SoftBank stock bounces back on $9bn share buyback pledge

The Japanese conglomerate is seeking to move on from a record second-quarter loss

SoftBank founder Masayoshi Son                                 
SoftBank founder Masayoshi Son abandons stock trading strategy – Photo: Shutterstock
                                

SoftBank saw its stock rise by more than 11% on Tuesday, after it announced a much-anticipated share buyback programme. 

The Japanese conglomerate announced its intention to spend up to ¥1trn ($9bn) to repurchase nearly 15% of its shares.

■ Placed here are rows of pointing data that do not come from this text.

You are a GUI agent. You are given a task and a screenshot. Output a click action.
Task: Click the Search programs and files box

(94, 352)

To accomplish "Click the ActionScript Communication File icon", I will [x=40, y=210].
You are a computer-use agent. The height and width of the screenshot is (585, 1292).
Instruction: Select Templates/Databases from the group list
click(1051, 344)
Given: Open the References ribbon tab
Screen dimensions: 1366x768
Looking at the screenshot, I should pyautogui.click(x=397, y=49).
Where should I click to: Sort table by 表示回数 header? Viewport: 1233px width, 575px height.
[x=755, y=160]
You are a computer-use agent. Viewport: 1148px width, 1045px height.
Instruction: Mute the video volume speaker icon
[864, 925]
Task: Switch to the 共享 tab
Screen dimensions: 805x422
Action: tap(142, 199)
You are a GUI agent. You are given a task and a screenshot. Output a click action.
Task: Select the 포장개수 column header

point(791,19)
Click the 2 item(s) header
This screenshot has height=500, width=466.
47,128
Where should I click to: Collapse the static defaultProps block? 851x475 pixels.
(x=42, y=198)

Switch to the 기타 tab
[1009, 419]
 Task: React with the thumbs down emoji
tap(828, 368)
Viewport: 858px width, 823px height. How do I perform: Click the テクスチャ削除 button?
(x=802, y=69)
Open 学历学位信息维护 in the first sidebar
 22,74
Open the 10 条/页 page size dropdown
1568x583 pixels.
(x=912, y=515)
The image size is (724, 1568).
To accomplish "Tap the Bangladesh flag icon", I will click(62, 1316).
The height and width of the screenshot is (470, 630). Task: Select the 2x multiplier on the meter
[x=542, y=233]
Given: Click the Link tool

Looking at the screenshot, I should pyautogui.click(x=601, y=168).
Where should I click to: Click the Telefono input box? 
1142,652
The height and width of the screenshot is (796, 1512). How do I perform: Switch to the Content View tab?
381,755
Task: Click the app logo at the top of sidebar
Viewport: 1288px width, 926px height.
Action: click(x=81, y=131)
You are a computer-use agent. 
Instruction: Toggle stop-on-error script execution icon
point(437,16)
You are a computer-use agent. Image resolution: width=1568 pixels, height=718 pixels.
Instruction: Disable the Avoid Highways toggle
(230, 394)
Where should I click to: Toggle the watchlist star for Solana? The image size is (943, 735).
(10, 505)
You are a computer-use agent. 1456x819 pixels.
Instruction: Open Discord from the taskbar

This would constitute the second-largest scheme in its history. 

Second-quarter loss

The move has been widely considered to be an attempt by SoftBank to counter the negative swell of investor sentiment that followed its recent second-quarter earnings. 

The company reported a ¥398bn loss in the three months to the end of September, having enjoyed a ¥628bn profit 12 month before.

Its Vision Fund, the landmark technology investment fund backed by the Kingdom of Saudi Arabia, posted a ¥1.167trn loss, its largest on record. 

China’s technology crackdown

The loss is largely a consequence of the Chinese government’s recent crackdown on the nation’s technology sector. 

Although it has since abated, between July and October Beijing issued a slew of new directives and announcements that affected areas such as education technology, video gaming and music streaming. 

The push was primarily aimed at tackling the monopolistic activities of China’s tech giants, such as their use of exclusivity agreements, but had the added effect of increasing the Chinese Communist Party’s influence over the private sector. 

In the three months to the end of September, Alibaba, SoftBank’s largest asset, saw its stock price fall by 33.5%. The value of its stake in the ride-hailing firm Didi fell to $7.5bn, having been purchased for $12bn. 

The fund’s misfires were by no means exclusive to China, however, with South Korean e-commerce firm Coupang’s 34.4% slump contributing to the loss. 

Masayoshi Son: ‘not proud’ of results

Speaking at a press conference following the results, founder and chief executive Masayoshi Son said that the Vision Fund was making steps to double the number of “golden eggs” it discovered last year but admitted he was “not proud” of its latest quarterly performance. 

Son, who described the company as being in the “middle of a blizzard”, abandoned his controversial strategy of trading stocks and options, selling his entire stakes in TSMC, PayPal and Amazon. Having held $13.6bn worth of “highly liquid listed stocks” at the end of the second quarter, SoftBank’s holding stood at $5bn at the end of the most recent quarter. 

SoftBank closed Tuesday up 10.5% at ¥6,808, down 15.5% since the start of the year.